# 6.2: Derivatives


##### Definition

Suppose $$D \subset \mathbb{R}, f: D \rightarrow \mathbb{R}, a$$ is an interior point of $$D,$$ and $$f$$ is differentiable at $$a .$$ We call

$\lim _{x \rightarrow a} \frac{f(x)-f(a)}{x-a}$

the derivative of $$f$$ at $$a,$$ which we denote $$f^{\prime}(a)$$.
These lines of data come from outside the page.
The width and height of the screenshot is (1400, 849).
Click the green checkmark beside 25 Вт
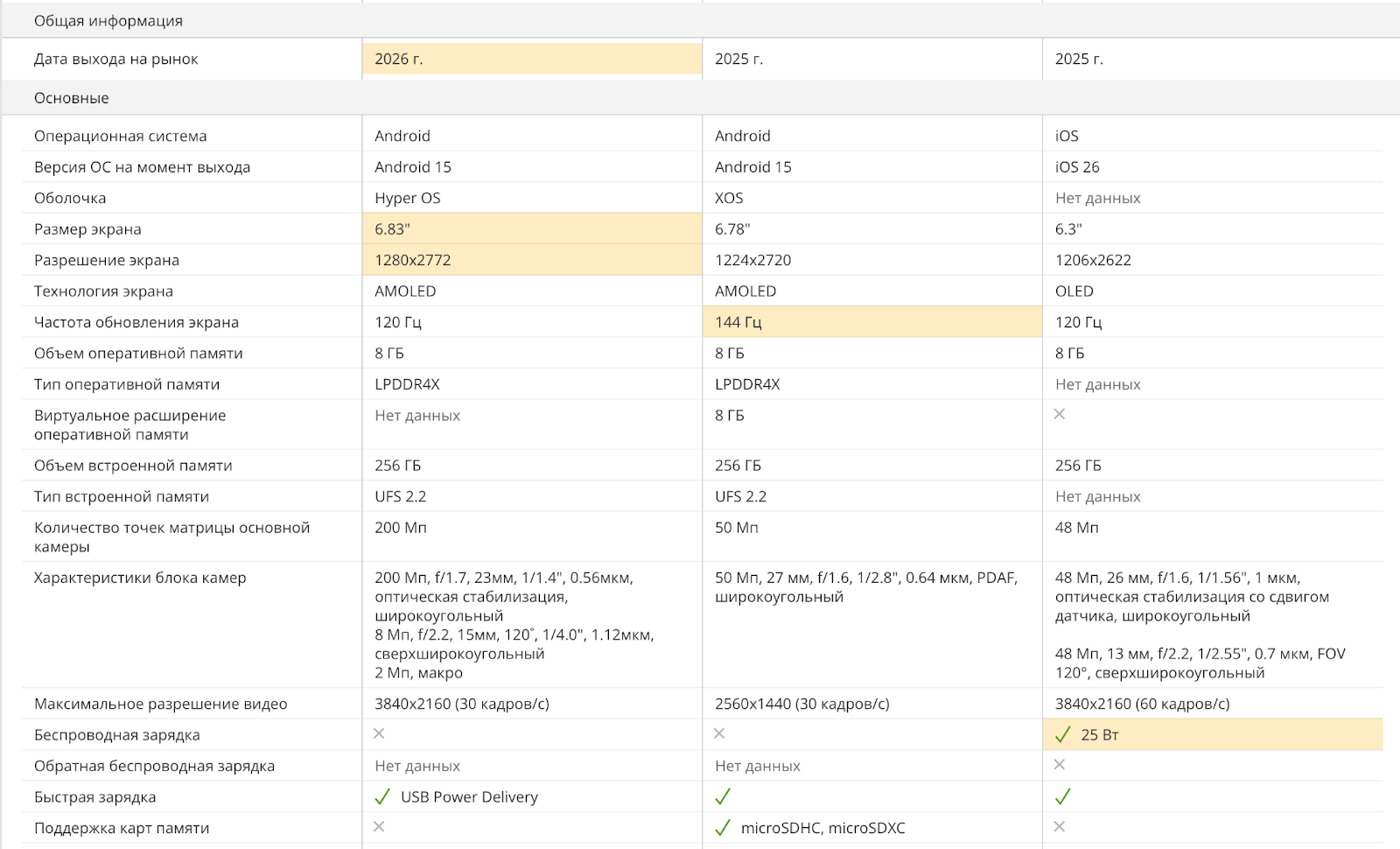1063,735
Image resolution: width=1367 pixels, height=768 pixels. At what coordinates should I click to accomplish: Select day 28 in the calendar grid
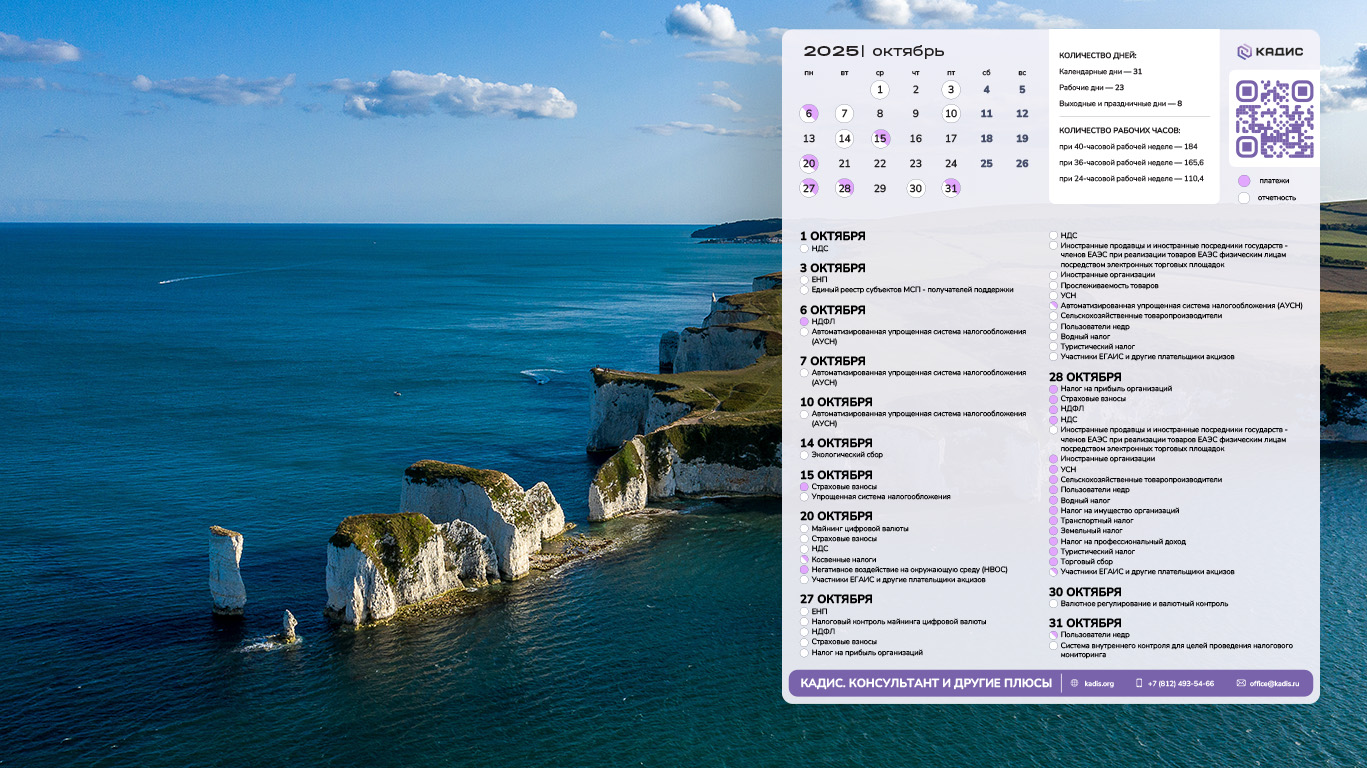pos(844,188)
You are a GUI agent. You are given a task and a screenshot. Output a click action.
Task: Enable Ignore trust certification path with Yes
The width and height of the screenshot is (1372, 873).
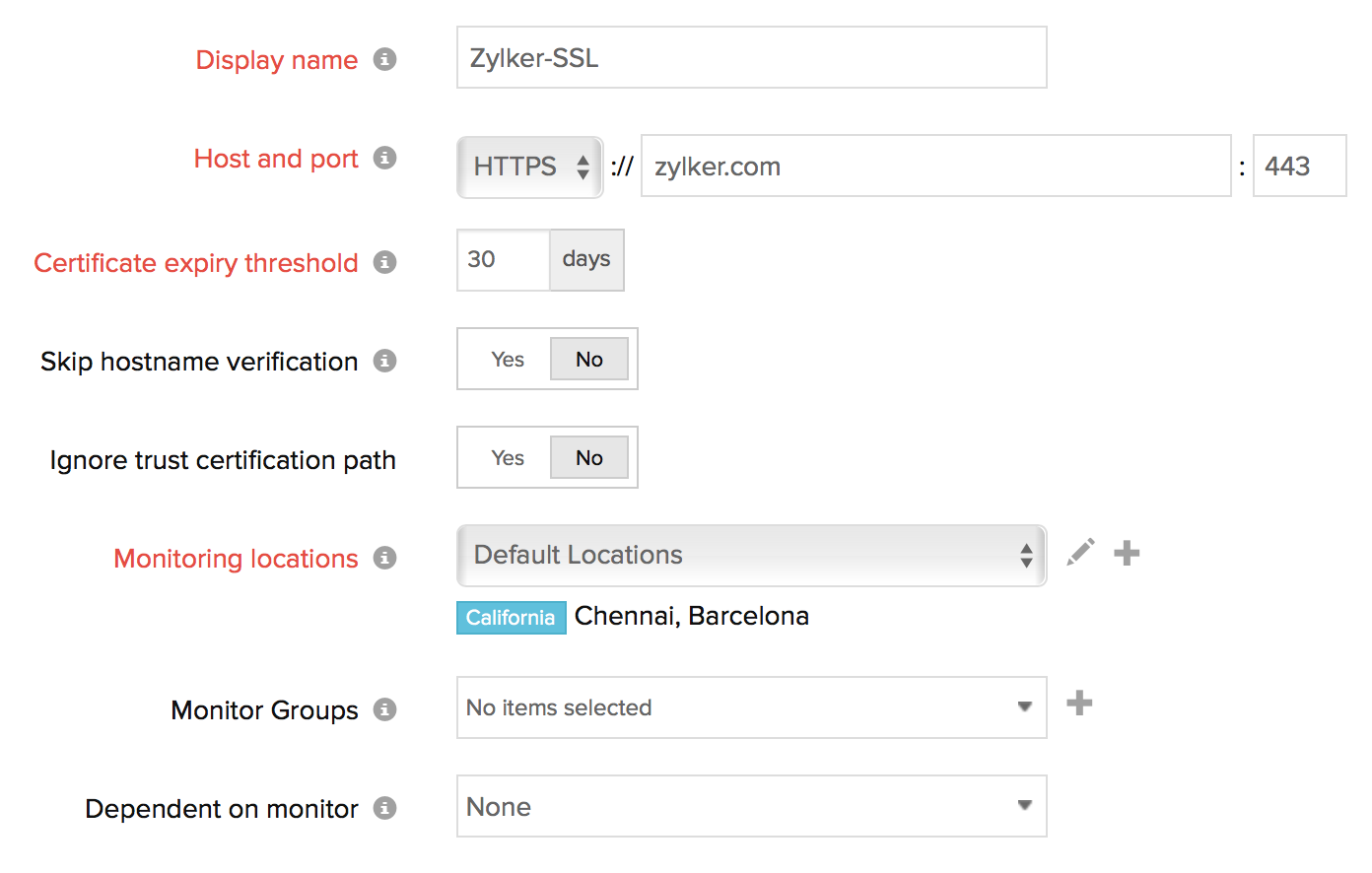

Note that if $$f$$ is differentiable at $$a,$$ then

$\lim _{x \rightarrow a} \frac{f(x)-f(a)}{x-a}=\lim _{h \rightarrow 0} \frac{f(a+h)-f(a)}{h}.$

##### Definition

Suppose $$D \subset \mathbb{R}, f: D \rightarrow \mathbb{R},$$ and $$E$$ is the set of interior points of $$D$$ at which $$f$$ is differentiable. We call the function $$f^{\prime}: E \rightarrow \mathbb{R}$$ defined by

$f^{\prime}(x)=\lim _{h \rightarrow 0} \frac{f(x+h)-f(x)}{h}$

the derivative of $$f$$.

##### Example $$\PageIndex{1}$$

Let $$n \in \mathbb{Z}^{+}$$ and define $$f: \mathbb{R} \rightarrow \mathbb{R}$$ by $$f(x)=x^{n} .$$ Then

\begin{aligned} f^{\prime}(x) &=\lim _{h \rightarrow 0} \frac{(x+h)^{n}-x^{n}}{h} \\ &=\lim _{h \rightarrow 0} \frac{x^{n}+n x^{n-1} h+\sum_{k=2}^{n}\left(\begin{array}{l}{n} \\ {k}\end{array}\right) x^{n-k} h^{k}-x^{n}}{h} \\ &=\lim _{h \rightarrow 0}\left(n x^{n-1}+\sum_{k=2}^{n}\left(\begin{array}{l}{n} \\ {k}\end{array}\right) x^{n-k} h^{k-1}\right) \\ &=n x^{n-1}.\end{aligned}

##### Example $$\PageIndex{2}$$

Define $$f: \mathbb{R} \rightarrow \mathbb{R}$$ by $$f(x)=|x| .$$ Then

\frac{f(0+h)-f(0)}{h}=\frac{|h|}{h}=\left\{\begin{aligned} 1, & \text { if } h>0, \\-1, & \text { if } h<0. \end{aligned}\right.

Hence

$\lim _{h \rightarrow 0^{-}} \frac{f(0+h)-f(0)}{h}=-1$

and

$\lim _{h \rightarrow 0+} \frac{f(0+h)-f(0)}{h}=1.$

Thus $$f$$ is not differentiable at $$0 .$$

##### Exercise $$\PageIndex{1}$$

Show that if $$c \in \mathbb{R}$$ and $$f(x)=c$$ for all $$x \in \mathbb{R},$$ then $$f^{\prime}(x)=0$$ for all $$x \in \mathbb{R}$$.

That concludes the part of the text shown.